Americans strongly support aiding those in genuine need. Fewer than 10 percent of Americans typically say that they believe government provides too much aid to the poor, and annual spending on programs dedicated to the poor has risen from less than $1,000 per American under the poverty line in the 1960s to more than $10,000 over the past decade, even after accounting for inflation. Means-tested programs were specifically exempt from sequestration cuts to federal spending in recent years. The only substantial cuts to spending on welfare programs for the poor, under Ronald Reagan’s administration in the 1980s and the Republican Congress of the mid-1990s, slightly increased benefit levels while reining in eligibility.
In recent years, some observers have argued that social insurance differs from welfare because it is a system of “earned benefits” that prevents “free-riding.” But Social Security’s first chief actuary, W. R. Williamson, observed that the program’s contributory principle was “pure lip service,” which was “honored in the breach rather than the observance.” He deemed it “perfect nonsense to pretend that the special favoritism for the higher paid persons” had “anything to do with ‘reducing dependency.’” In practice, social insurance is less a tight set of principles to prevent free-riding than it is an idea cited opportunistically to dodge pertinent questions about beneficiary needs, program costs, and actuarial soundness—and to evade accountability, as measured either by the standards of public assistance or by those appropriate to private insurance.
The ideal of social insurance has become so stretched that it survives mostly as a branding exercise.

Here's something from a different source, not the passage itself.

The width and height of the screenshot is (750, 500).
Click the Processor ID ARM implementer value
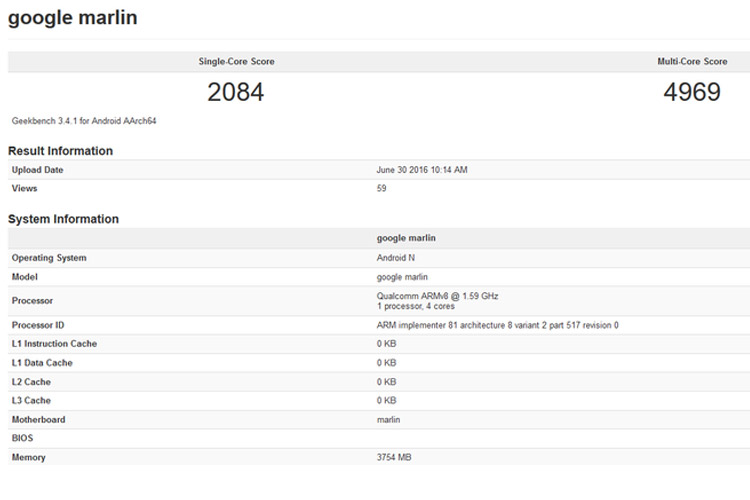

Every type of welfare benefit has at some point been packaged as a form of insurance. The Social Security Act’s “Aid to Dependent Children” program for nonworking single mothers was first sold as “insurance” against widowed motherhood. Gradual liberalization of eligibility would make it mostly a benefit for those who had borne children out of wedlock.
“All governments cling to vestiges of national insurance, by now mostly a sham, because residual belief in it makes it a more acceptable tax,” notes Polly Toynbee, a columnist for Britain’s left-wing Guardian newspaper. In Germany, the combined payroll-tax rate increased from 24 percent in 1960 to 42 percent in 1998, while in France social contributions rose from 45 percent of gross wages for low-income workers in the early 1980s to 60 percent by the mid-1990s.
The appeal of social insurance has declined as the bills for earlier generations have come due and the ratio of working contributors to retired beneficiaries has halved. In stark contrast to their 1960s forebears, Americans retiring after the year 2000 will receive much less from Social Security than they paid in payroll taxes. There is no funding to maintain historical rates of benefit growth into the future.
Federal law prohibits both the Social Security Administration from paying full benefits and the Centers for Medicare and Medicaid Services from fully compensating hospitals for treating Medicare patients after their trust funds are depleted. In practice, Congress will undoubtedly provide additional funds, but the pretense of a link between contributions and benefits will have entirely collapsed. That may not be such a bad thing. It would free legislators from social-insurance shibboleths, allowing them to prioritize resources according to a much simpler, practical question: How can these programs best benefit the needy while imposing the lightest burden on taxpayers?